Problem requirements - Please return all of the records that follow, exactly as written.

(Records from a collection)
——————
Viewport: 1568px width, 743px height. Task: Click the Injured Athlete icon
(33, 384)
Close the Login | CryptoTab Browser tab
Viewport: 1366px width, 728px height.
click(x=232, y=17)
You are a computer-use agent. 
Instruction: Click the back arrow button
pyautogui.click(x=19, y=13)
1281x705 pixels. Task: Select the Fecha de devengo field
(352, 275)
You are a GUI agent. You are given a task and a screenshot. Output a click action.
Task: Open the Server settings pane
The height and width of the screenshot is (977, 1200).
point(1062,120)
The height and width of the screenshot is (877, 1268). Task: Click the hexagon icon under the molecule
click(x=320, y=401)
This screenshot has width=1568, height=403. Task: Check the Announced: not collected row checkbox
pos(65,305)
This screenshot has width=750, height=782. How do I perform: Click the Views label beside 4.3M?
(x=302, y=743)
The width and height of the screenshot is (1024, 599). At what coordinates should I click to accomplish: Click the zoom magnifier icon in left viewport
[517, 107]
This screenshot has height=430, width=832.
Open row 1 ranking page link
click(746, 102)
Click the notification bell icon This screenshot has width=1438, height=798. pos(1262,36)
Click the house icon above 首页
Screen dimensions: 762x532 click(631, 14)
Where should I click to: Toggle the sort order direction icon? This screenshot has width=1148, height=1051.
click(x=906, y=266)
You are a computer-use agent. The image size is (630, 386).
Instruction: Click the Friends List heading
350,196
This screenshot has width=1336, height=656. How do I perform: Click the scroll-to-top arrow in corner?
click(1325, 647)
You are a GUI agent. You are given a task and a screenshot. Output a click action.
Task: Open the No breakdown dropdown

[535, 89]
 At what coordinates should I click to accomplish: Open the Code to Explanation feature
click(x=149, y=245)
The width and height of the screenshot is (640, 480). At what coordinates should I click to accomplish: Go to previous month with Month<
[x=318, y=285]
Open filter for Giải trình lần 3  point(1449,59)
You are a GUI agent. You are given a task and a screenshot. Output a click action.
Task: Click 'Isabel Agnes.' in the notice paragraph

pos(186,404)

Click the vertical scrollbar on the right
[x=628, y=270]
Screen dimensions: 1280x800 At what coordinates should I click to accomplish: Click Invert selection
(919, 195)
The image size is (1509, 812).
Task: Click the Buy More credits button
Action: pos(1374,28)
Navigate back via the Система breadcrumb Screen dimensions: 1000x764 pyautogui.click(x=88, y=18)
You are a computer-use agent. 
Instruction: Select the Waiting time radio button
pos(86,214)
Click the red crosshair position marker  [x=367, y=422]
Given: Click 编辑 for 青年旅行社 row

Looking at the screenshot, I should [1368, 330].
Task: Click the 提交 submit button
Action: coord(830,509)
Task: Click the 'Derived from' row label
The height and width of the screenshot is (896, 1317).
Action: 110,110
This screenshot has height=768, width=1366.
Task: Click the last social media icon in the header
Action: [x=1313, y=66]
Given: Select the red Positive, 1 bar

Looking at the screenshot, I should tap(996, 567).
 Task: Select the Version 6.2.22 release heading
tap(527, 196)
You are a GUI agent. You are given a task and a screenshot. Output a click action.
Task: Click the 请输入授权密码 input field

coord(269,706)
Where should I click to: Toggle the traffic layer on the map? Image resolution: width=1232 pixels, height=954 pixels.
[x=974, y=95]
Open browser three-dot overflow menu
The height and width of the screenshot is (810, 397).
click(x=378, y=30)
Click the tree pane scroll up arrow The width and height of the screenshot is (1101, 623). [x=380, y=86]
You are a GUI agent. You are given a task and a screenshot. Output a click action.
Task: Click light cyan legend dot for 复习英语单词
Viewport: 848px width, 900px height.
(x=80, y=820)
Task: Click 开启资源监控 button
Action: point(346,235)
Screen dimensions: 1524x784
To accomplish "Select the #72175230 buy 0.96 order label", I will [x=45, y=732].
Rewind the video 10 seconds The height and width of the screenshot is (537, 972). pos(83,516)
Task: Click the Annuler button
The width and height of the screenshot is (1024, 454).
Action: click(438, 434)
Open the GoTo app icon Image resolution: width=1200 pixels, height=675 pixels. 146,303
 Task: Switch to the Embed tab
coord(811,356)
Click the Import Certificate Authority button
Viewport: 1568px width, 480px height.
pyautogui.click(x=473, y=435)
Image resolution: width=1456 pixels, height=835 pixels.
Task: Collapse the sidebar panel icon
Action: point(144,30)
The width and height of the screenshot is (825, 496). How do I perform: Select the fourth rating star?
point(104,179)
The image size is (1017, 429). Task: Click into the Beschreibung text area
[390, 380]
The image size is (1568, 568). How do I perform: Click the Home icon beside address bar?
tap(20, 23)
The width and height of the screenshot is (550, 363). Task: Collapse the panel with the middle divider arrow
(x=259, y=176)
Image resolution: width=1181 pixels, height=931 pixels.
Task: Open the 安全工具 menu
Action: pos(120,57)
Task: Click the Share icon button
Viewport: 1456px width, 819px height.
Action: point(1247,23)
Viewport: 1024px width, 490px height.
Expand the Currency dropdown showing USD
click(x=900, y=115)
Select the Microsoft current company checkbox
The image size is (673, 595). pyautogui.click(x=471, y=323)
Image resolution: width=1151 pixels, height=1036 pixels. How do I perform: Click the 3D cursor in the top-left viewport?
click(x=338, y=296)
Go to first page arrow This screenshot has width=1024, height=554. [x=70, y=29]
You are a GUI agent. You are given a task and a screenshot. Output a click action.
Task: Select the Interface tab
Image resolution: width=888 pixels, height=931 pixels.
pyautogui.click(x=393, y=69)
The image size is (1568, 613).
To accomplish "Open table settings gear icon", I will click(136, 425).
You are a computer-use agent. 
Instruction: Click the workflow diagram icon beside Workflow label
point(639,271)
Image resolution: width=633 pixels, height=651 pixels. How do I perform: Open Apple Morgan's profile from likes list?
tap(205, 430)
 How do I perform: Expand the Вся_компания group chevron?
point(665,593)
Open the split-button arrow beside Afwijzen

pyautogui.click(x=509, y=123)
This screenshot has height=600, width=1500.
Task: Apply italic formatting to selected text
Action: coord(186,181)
——————
Expected answer -
Viewport: 1568px width, 743px height. Task: Click the Injured Athlete icon
(33, 384)
Close the Login | CryptoTab Browser tab
Viewport: 1366px width, 728px height.
click(x=232, y=17)
You are a computer-use agent. 
Instruction: Click the back arrow button
pyautogui.click(x=19, y=13)
1281x705 pixels. Task: Select the Fecha de devengo field
(352, 275)
You are a GUI agent. You are given a task and a screenshot. Output a click action.
Task: Open the Server settings pane
The height and width of the screenshot is (977, 1200).
point(1062,120)
The height and width of the screenshot is (877, 1268). Task: Click the hexagon icon under the molecule
click(x=320, y=401)
This screenshot has width=1568, height=403. Task: Check the Announced: not collected row checkbox
pos(65,305)
This screenshot has width=750, height=782. How do I perform: Click the Views label beside 4.3M?
(x=302, y=743)
The width and height of the screenshot is (1024, 599). At what coordinates should I click to accomplish: Click the zoom magnifier icon in left viewport
[517, 107]
This screenshot has height=430, width=832.
Open row 1 ranking page link
click(746, 102)
Click the notification bell icon This screenshot has width=1438, height=798. pos(1262,36)
Click the house icon above 首页
Screen dimensions: 762x532 click(631, 14)
Where should I click to: Toggle the sort order direction icon? This screenshot has width=1148, height=1051.
click(x=906, y=266)
You are a computer-use agent. The image size is (630, 386).
Instruction: Click the Friends List heading
350,196
This screenshot has width=1336, height=656. How do I perform: Click the scroll-to-top arrow in corner?
click(1325, 647)
You are a GUI agent. You are given a task and a screenshot. Output a click action.
Task: Open the No breakdown dropdown

[535, 89]
 At what coordinates should I click to accomplish: Open the Code to Explanation feature
click(x=149, y=245)
The width and height of the screenshot is (640, 480). At what coordinates should I click to accomplish: Go to previous month with Month<
[x=318, y=285]
Open filter for Giải trình lần 3  point(1449,59)
You are a GUI agent. You are given a task and a screenshot. Output a click action.
Task: Click 'Isabel Agnes.' in the notice paragraph

pos(186,404)

Click the vertical scrollbar on the right
[x=628, y=270]
Screen dimensions: 1280x800 At what coordinates should I click to accomplish: Click Invert selection
(919, 195)
The image size is (1509, 812).
Task: Click the Buy More credits button
Action: pos(1374,28)
Navigate back via the Система breadcrumb Screen dimensions: 1000x764 pyautogui.click(x=88, y=18)
You are a computer-use agent. 
Instruction: Select the Waiting time radio button
pos(86,214)
Click the red crosshair position marker  [x=367, y=422]
Given: Click 编辑 for 青年旅行社 row

Looking at the screenshot, I should [1368, 330].
Task: Click the 提交 submit button
Action: coord(830,509)
Task: Click the 'Derived from' row label
The height and width of the screenshot is (896, 1317).
Action: 110,110
This screenshot has height=768, width=1366.
Task: Click the last social media icon in the header
Action: [x=1313, y=66]
Given: Select the red Positive, 1 bar

Looking at the screenshot, I should tap(996, 567).
 Task: Select the Version 6.2.22 release heading
tap(527, 196)
You are a GUI agent. You are given a task and a screenshot. Output a click action.
Task: Click the 请输入授权密码 input field

coord(269,706)
Where should I click to: Toggle the traffic layer on the map? Image resolution: width=1232 pixels, height=954 pixels.
[x=974, y=95]
Open browser three-dot overflow menu
The height and width of the screenshot is (810, 397).
click(x=378, y=30)
Click the tree pane scroll up arrow The width and height of the screenshot is (1101, 623). [x=380, y=86]
You are a GUI agent. You are given a task and a screenshot. Output a click action.
Task: Click light cyan legend dot for 复习英语单词
Viewport: 848px width, 900px height.
(x=80, y=820)
Task: Click 开启资源监控 button
Action: point(346,235)
Screen dimensions: 1524x784
To accomplish "Select the #72175230 buy 0.96 order label", I will [x=45, y=732].
Rewind the video 10 seconds The height and width of the screenshot is (537, 972). pos(83,516)
Task: Click the Annuler button
The width and height of the screenshot is (1024, 454).
Action: click(438, 434)
Open the GoTo app icon Image resolution: width=1200 pixels, height=675 pixels. 146,303
 Task: Switch to the Embed tab
coord(811,356)
Click the Import Certificate Authority button
Viewport: 1568px width, 480px height.
pyautogui.click(x=473, y=435)
Image resolution: width=1456 pixels, height=835 pixels.
Task: Collapse the sidebar panel icon
Action: point(144,30)
The width and height of the screenshot is (825, 496). How do I perform: Select the fourth rating star?
point(104,179)
The image size is (1017, 429). Task: Click into the Beschreibung text area
[390, 380]
The image size is (1568, 568). How do I perform: Click the Home icon beside address bar?
tap(20, 23)
The width and height of the screenshot is (550, 363). Task: Collapse the panel with the middle divider arrow
(x=259, y=176)
Image resolution: width=1181 pixels, height=931 pixels.
Task: Open the 安全工具 menu
Action: pos(120,57)
Task: Click the Share icon button
Viewport: 1456px width, 819px height.
Action: point(1247,23)
Viewport: 1024px width, 490px height.
Expand the Currency dropdown showing USD
click(x=900, y=115)
Select the Microsoft current company checkbox
The image size is (673, 595). pyautogui.click(x=471, y=323)
Image resolution: width=1151 pixels, height=1036 pixels. How do I perform: Click the 3D cursor in the top-left viewport?
click(x=338, y=296)
Go to first page arrow This screenshot has width=1024, height=554. [x=70, y=29]
You are a GUI agent. You are given a task and a screenshot. Output a click action.
Task: Select the Interface tab
Image resolution: width=888 pixels, height=931 pixels.
pyautogui.click(x=393, y=69)
The image size is (1568, 613).
To accomplish "Open table settings gear icon", I will click(136, 425).
You are a computer-use agent. 
Instruction: Click the workflow diagram icon beside Workflow label
point(639,271)
Image resolution: width=633 pixels, height=651 pixels. How do I perform: Open Apple Morgan's profile from likes list?
tap(205, 430)
 How do I perform: Expand the Вся_компания group chevron?
point(665,593)
Open the split-button arrow beside Afwijzen

pyautogui.click(x=509, y=123)
This screenshot has height=600, width=1500.
Task: Apply italic formatting to selected text
Action: coord(186,181)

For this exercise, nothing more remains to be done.